DATASET Block Start

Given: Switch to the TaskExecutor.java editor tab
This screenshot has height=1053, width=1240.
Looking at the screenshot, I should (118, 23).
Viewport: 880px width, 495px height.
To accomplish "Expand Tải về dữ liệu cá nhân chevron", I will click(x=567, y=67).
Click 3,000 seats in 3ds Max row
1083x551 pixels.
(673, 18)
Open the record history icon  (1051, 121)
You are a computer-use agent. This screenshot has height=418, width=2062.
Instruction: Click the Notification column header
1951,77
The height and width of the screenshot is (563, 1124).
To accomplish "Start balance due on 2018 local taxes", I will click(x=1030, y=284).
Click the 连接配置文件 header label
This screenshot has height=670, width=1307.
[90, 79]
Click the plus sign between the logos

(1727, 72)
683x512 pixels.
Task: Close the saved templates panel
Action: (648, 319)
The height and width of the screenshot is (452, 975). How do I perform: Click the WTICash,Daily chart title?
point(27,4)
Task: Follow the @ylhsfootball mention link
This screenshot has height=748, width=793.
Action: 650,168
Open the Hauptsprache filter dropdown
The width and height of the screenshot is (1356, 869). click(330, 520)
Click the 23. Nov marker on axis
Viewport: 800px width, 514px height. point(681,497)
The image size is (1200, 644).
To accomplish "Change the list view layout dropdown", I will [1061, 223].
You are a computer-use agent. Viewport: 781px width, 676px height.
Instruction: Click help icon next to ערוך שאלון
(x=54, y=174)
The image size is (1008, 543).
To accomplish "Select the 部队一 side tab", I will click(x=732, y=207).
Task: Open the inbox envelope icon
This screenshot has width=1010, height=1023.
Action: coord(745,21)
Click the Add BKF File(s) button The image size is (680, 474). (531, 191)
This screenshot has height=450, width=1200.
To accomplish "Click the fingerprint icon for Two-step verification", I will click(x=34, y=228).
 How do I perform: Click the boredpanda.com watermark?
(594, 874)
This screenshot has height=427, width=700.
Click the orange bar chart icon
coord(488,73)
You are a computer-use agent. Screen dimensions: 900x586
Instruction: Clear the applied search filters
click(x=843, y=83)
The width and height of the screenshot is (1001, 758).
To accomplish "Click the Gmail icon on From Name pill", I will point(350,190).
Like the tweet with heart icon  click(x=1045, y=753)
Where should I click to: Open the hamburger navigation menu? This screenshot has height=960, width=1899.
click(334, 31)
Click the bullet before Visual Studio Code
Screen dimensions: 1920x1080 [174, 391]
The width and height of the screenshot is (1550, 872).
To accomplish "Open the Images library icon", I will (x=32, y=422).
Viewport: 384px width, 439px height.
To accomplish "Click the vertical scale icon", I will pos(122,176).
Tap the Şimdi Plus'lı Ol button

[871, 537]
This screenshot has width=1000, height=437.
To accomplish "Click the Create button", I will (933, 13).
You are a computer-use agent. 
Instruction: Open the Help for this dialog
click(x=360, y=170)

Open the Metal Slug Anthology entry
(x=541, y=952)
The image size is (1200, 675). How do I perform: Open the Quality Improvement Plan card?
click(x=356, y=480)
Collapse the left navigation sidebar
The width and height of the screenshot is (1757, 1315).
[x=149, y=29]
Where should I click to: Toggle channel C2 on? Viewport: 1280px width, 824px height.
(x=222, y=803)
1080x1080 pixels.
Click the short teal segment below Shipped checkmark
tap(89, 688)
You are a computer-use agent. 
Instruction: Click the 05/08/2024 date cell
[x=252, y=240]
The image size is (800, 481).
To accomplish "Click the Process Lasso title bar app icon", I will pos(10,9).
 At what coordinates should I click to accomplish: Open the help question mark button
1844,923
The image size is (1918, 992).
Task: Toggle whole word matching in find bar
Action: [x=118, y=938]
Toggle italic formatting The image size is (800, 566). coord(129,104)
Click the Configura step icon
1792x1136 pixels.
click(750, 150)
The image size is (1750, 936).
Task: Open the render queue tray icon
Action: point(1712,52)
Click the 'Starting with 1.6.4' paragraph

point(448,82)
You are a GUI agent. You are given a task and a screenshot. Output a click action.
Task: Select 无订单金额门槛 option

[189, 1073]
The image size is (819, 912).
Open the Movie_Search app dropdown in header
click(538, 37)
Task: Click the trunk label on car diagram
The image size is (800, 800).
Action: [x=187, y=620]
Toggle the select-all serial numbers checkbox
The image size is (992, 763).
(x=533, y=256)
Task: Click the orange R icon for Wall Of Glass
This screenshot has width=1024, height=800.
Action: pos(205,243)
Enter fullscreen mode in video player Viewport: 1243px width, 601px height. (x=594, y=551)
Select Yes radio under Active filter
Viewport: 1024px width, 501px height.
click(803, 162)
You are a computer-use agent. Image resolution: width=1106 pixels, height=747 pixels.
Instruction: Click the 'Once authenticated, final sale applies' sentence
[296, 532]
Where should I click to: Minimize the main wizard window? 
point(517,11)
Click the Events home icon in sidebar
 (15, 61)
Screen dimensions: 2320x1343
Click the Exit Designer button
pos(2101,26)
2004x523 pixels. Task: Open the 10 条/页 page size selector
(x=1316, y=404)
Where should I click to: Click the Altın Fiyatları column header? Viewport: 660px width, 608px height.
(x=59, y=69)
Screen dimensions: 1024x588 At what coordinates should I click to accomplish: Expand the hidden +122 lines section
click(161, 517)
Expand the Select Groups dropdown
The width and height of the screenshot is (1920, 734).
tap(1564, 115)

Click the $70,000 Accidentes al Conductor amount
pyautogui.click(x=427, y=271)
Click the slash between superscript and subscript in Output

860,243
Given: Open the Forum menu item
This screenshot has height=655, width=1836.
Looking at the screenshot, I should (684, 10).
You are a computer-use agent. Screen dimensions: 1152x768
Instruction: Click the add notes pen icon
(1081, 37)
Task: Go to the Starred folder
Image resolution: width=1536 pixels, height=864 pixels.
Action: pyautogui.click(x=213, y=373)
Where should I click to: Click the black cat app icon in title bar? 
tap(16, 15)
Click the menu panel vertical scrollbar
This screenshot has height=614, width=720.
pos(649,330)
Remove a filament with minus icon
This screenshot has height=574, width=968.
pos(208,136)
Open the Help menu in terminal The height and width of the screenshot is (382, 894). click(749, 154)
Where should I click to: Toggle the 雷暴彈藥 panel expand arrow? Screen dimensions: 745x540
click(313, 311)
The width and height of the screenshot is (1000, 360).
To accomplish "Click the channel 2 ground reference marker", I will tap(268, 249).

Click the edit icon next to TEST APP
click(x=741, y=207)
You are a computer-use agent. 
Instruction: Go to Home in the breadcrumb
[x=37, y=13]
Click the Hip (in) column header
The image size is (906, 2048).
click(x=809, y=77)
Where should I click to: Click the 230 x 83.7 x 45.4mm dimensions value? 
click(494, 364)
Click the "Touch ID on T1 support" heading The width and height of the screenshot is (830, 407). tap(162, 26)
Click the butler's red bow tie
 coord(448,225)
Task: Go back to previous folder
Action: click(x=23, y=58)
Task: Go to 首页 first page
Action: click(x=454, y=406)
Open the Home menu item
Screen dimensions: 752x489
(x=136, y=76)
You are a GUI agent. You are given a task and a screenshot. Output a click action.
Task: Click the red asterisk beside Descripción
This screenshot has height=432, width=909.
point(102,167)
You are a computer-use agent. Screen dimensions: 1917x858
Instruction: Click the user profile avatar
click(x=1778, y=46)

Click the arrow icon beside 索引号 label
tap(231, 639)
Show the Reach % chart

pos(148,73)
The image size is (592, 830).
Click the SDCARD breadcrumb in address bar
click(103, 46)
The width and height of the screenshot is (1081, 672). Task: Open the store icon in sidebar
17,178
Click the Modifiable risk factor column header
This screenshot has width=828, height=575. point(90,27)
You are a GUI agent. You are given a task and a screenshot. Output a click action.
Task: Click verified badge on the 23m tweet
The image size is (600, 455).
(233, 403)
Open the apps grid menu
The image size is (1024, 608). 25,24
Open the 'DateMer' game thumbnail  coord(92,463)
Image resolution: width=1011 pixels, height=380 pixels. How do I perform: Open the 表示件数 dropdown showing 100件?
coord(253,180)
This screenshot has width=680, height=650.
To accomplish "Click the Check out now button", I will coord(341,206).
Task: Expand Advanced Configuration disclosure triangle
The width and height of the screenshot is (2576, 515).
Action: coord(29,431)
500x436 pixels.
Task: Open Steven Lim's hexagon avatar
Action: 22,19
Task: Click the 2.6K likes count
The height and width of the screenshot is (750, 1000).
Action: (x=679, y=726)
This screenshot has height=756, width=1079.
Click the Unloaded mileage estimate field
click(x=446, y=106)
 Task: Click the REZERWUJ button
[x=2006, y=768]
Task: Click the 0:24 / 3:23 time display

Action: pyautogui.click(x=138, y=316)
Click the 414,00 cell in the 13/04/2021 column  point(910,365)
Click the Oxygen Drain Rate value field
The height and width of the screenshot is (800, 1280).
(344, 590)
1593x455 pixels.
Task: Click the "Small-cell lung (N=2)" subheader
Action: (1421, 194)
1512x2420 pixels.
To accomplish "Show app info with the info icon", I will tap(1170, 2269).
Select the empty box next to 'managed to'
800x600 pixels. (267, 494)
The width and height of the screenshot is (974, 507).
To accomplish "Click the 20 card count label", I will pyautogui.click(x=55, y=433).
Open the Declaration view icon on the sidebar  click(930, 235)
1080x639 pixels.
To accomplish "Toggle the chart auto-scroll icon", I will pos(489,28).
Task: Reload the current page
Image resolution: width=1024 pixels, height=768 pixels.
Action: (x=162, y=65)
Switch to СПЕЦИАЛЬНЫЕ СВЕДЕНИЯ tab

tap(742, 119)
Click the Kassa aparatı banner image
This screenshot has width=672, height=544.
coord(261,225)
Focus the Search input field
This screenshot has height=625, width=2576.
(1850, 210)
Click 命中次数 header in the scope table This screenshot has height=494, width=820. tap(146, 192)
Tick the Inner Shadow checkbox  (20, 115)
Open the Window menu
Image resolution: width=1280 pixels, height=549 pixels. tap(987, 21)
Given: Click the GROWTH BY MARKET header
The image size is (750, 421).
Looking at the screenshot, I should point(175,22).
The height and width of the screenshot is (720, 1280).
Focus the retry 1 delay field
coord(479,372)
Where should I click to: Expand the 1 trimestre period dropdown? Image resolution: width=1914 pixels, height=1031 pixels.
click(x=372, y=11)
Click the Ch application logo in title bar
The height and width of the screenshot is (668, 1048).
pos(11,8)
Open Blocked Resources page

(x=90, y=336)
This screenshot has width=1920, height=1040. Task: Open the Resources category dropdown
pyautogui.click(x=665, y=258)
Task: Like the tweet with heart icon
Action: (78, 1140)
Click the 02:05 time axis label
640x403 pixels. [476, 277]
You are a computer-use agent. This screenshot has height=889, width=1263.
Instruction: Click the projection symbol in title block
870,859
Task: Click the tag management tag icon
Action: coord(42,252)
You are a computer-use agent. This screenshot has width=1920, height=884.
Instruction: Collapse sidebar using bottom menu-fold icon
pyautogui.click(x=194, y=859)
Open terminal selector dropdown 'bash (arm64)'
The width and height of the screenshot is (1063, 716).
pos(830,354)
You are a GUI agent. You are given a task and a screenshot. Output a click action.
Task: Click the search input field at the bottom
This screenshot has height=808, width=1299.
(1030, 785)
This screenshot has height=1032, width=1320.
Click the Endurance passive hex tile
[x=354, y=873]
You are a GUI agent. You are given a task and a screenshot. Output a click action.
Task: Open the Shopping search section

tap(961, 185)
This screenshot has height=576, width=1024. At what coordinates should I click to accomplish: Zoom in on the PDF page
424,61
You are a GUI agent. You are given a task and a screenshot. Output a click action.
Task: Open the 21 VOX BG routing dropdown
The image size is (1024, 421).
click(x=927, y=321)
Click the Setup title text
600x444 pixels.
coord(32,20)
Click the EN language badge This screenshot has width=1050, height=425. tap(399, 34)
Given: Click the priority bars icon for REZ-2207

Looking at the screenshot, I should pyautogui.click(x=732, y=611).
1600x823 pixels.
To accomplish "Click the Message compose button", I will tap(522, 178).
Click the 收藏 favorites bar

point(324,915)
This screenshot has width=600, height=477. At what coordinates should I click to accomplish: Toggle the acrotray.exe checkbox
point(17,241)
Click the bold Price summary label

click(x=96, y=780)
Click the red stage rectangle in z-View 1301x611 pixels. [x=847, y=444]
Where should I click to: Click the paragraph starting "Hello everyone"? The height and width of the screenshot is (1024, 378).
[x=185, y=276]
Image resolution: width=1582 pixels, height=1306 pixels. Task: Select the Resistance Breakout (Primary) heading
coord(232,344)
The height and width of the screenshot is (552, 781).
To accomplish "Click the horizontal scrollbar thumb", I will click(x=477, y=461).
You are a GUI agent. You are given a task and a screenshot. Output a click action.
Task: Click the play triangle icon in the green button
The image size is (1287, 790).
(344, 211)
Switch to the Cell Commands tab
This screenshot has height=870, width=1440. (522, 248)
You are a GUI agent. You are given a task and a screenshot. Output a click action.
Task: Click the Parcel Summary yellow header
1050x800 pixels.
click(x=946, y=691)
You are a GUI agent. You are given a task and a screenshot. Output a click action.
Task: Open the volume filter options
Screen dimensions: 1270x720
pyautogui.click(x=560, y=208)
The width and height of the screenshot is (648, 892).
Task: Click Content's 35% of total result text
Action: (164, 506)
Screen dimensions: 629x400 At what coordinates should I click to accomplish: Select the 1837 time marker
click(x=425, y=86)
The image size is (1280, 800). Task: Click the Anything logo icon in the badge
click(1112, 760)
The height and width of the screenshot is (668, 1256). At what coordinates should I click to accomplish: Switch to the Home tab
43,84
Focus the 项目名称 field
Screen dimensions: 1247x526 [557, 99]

DATASET Block End

Show me each line of the listing above with "computer" in it.

RESULT OF THE EXERCISE:
You are a computer-use agent. This screenshot has height=418, width=2062.
You are a computer-use agent. Viewport: 781px width, 676px height.
You are a computer-use agent. Screen dimensions: 900x586
You are a computer-use agent. 
You are a computer-use agent. 
You are a computer-use agent. Image resolution: width=1106 pixels, height=747 pixels.
You are a computer-use agent. Screen dimensions: 1152x768
You are a computer-use agent. 
You are a computer-use agent. Screen dimensions: 1917x858
You are a computer-use agent. This screenshot has height=889, width=1263.
You are a computer-use agent. This screenshot has width=1920, height=884.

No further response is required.